Corinne Bailey Rae’s Put Your Records On snap-shotted the summer of 2006. Swooping through jazz, pop and indie – insanely and instantly catchy – it was an upbeat counterpoint to the sweetly soulful romance of Like a Star, both from her debut album. Her subsequent releases have charted her life exploring identity and loss with emotional complexity. Her most recent, Black Rainbows came out 2023 and it is obvious to hear how much she is relishing the full range of her unique voice and, as I was to discover when we spoke, her extraordinarily lyrical vocabulary.

Are you excited for your set at Wychwood?

I’m just so looking forward to the Wychwood show. We’re a festival band, we love playing to people who never seen us before or people who think they know what it’s going to be like – but they don’t. We love that thing where the tent gets busier and busier, so come down and check it out. We’re doing something exciting, it’s different every time.

What’s the set-list looking like?

I mean, we've been working on Black Rainbows, so we've been playing music from that record, but we're going to be playing a mixture. Old music, things that are familiar, and new stuff as well. I guess it’s going to be highlights from all four of my records. It really is a live show. We're not using play back so we're able to respond to the audience; we can make songs longer or shorter, stop or change. You know, we listen to what people shout out and we really like to be a dynamic band.

photo credit: Rebecca Hull

How you would describe your musical progression. 

Black Rainbows is just a mixture of everything I’ve done so far. A lot of people have said it’s a different sound for me, but I think people who have known me a really long time would say, ‘oh I recognise you in this’. It is the broadest kind of music that I’ve made. Some of the songs come from my past; I was in this indie band called Helen when I was a teenager. Some of it is influenced by the jazz music and I’ve been really lucky to play on stages with some really great musicians: Herbie Hancock and Wayne Shorter, Stevie Wonder. All these moments really influenced me.

Do you agree with the suggestion that your music has gone from the personal to the political…

I’m a big believer in that statement ‘the personal is political’; I think it’s a really challenging phrase. I know when I first brought my first record out people would see it as more romantic – love songs.

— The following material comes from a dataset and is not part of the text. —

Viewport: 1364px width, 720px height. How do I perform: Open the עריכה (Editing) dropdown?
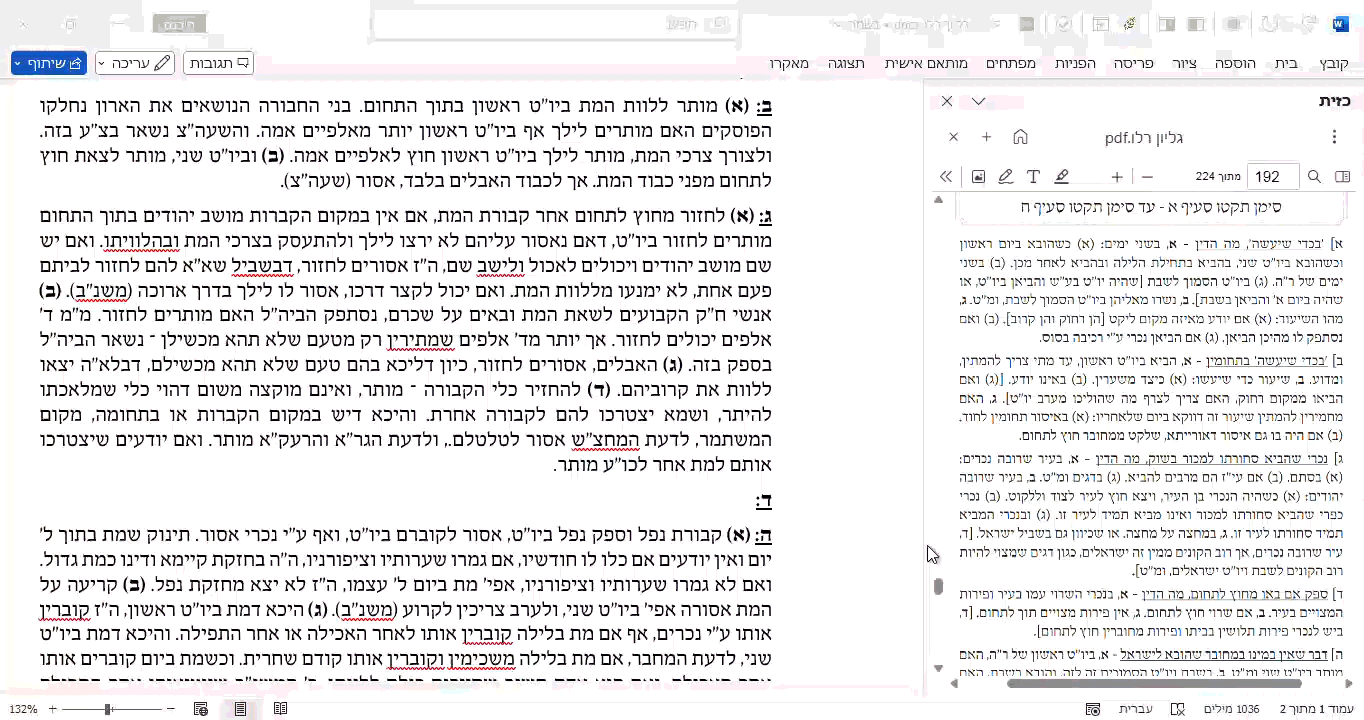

They wouldn’t necessarily see the context for it, which is just to be a Black, multi-ethnic person wearing a prom dress, or running through a field, or playing an acoustic guitar: the making of those images and being in those spaces was still quite an unusual thing to see.

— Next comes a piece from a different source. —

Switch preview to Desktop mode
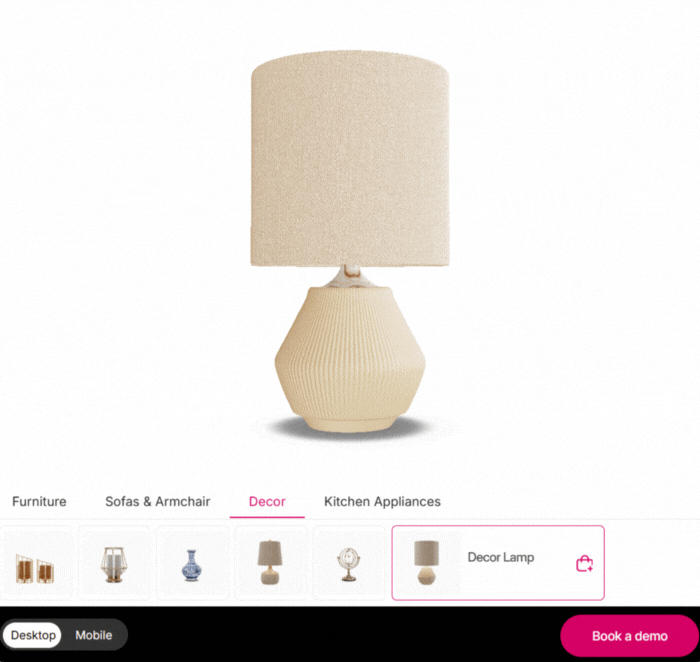Image resolution: width=700 pixels, height=662 pixels. (x=33, y=635)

When my record came out so much Black imagery was pigeon-holed as urban, so it would be, like, stand against this wall with loads of graffiti, or wear this sports brand, or look sort of tough. In that sense, even though the first record is a lot of romantic songs or songs about my childhood, it still has political work to do because to win the right to talk about your interiority as a young Black girl was a rarer thing.

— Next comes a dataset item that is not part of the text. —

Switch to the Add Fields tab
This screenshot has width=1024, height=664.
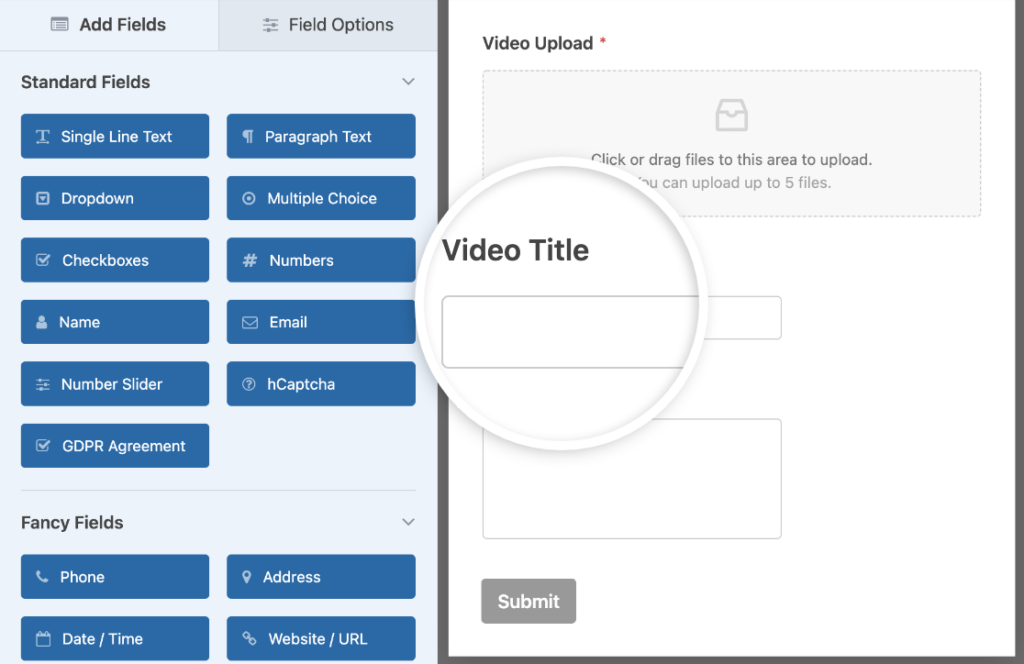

Photo credit: Ulrike Rinderman

Do you feel that ‘work’ is closer to being done?

I do think there’s movement, I really see that with young people. So often young people aren't signalling I am male, or I am female and that does seem a lot freer. So many Black people – especially in music – did so much to push out the boundaries. Think of someone like Sun Ra who presented himself as a being from another planet to break away from what people might think the stereotypes are for how a Black jazz musician has to sound or play or talk.

Artists get all that freedom, like Bowie, they get the opportunity to turn everything inside out and to reinvent. I think a lot of Black artists like Earth Wind and Fire or Miles Davis or Aretha Franklin, they just presented themselves in this different way. Aretha's a torch singer but she's not at the piano and then she is at the piano, then she's in the gospel church then doing something with the Eurythmics. I feel like there’s a lot more space.

The video for He Will Follow You With His Eyes (on the new album) references 1950s US beauty brand Valmor, and its imagery which presents Black women’s beauty in a very white, idealised way. Do you feel this is also changing?

I love the illustrations on those Valmor tins by the Black artist Charles C Dawson. They were really progressive in showing Black beauty at that time. It wasn't like the negrobilia objects, you know? People with enormous lips or children with braids showing big bald patches; those anti-Black images. There’s a complexity of the feeling I have towards those images; they’re beautiful, he's a talented artist, and he's doing all this other work in wider culture, but at the same time the company is pushing ‘lighter, brighter, longer, straighter’ and all of those messages are still really powerful today.

In terms of beauty there’s a lot more diversity in terms of body size, body image, hair textures, skin colours and how we adorn ourselves. It seems to be a good moment in terms of beauty. I used to be a really big Vogue reader and they would say what the trends were, but I feel like nobody wants to make those kinds of statements anymore because they just don’t really work. Everything’s just fluid, and so much of fashion comes from the street.

I hear a synchronicity between He Follows Me With His Eyes and Put Your Records On and it feels a bit like you’re going full circle.

I think that’s brilliant, and I always love when people see that because this music is more outward facing and yes, there is that line in Put Your Records On: ‘gotta love that afro hairdo’…

…and that Bossa nova intro.

Yes, when I sit down and I’m writing with my guitar (I started Put Your Records On and He Will Follow You With His Eyes on guitar) Bossa nova really falls well under my fingers. I enjoy it but also I wanted to use that in a subversive way, so you’re kind of lured into this dream world where everything's perfect and all you have to do is make these augmentations to yourself and you can have whatever you want; help yourself to love and help yourself to happiness – that’s what the adverts would say.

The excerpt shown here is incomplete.